The price of oil increased from less than $3/B to about $11/B in late 1973-early 1974 (Arab Israeli war October 1973, Arab oil embargo and OPEC deciding to set the price of oil). There was another increase in the price of oil in 1979-80, from about $11/B to more than $40/Bl in spot sales and an average of about $37/B in 1980 (Iran’s Islamic Revolution and Iraq’s military attack on Iran).
These jumps in price led to a decrease in the demand for oil (consumer reaction, public policies, recession, etc). In the years following the 1973 price rise, world oil consumption fell by about 2mn b/d, and following the 1979-80 price rise, it fell by about 6mn b/d (see graph 1). In particular, with the fall in demand after the second price jump, there was a strong downward pressure on price. In order to defend the price of oil, OPEC started to reduce supply by cutting its production.
The total cut amounted to about 14mn b/d for the ‘core members’ of the Organisation in the first half of the 1980s (see graph 2). (In this discussion, the term ‘core members’ includes Algeria, Iran, Iraq, Kuwait, Libya, Nigeria, Qatar, Saudi Arabia, the UAE and Venezuela).
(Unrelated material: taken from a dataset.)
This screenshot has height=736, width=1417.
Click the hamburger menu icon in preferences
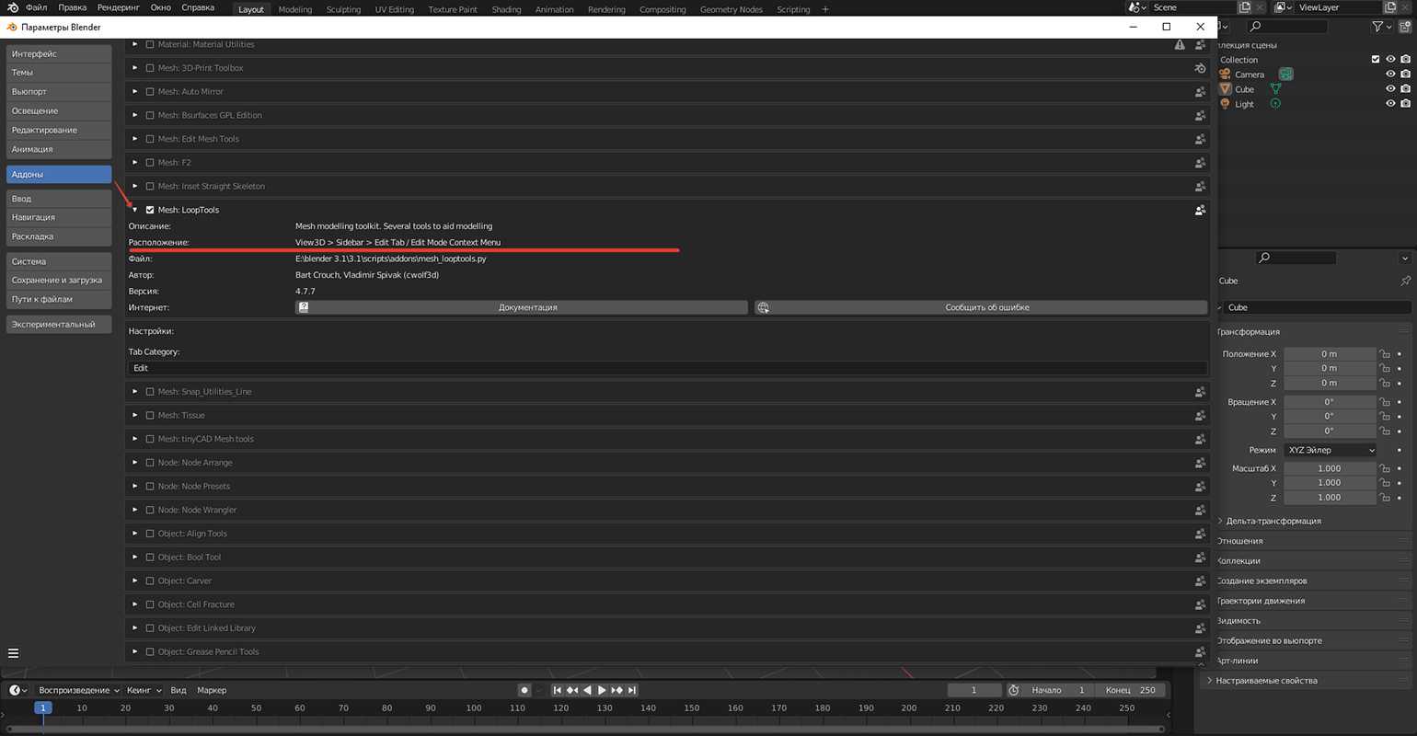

This was a significant loss of market share for OPEC, but allowed the Organisation to maintain the price in the $27-28/B range.
At the same time, however, the areas outside OPEC benefited from the high price and increased their production by about 6mn b/d. This exerted additional downward pressure on price and caused severe stress for OPEC. The North Sea was the main ‘culprit’ – a thorn in the side of OPEC with an increase of 1.5mn b/d (see graph 3) in production (UK: approximately 1mn b/d, Norway: approximately 0.5mn b/d). Ultimately, however, the price defence by OPEC was not sustainable, and the Organisation ended its production policy and began to sell its oil on netback pricing formula and the price of oil collapsed to less than $10/B in 1986. This caused a major crisis in all oil producing areas of the world. Companies were forced to cut their operations and there were massive staff redundancies in the global oil industry.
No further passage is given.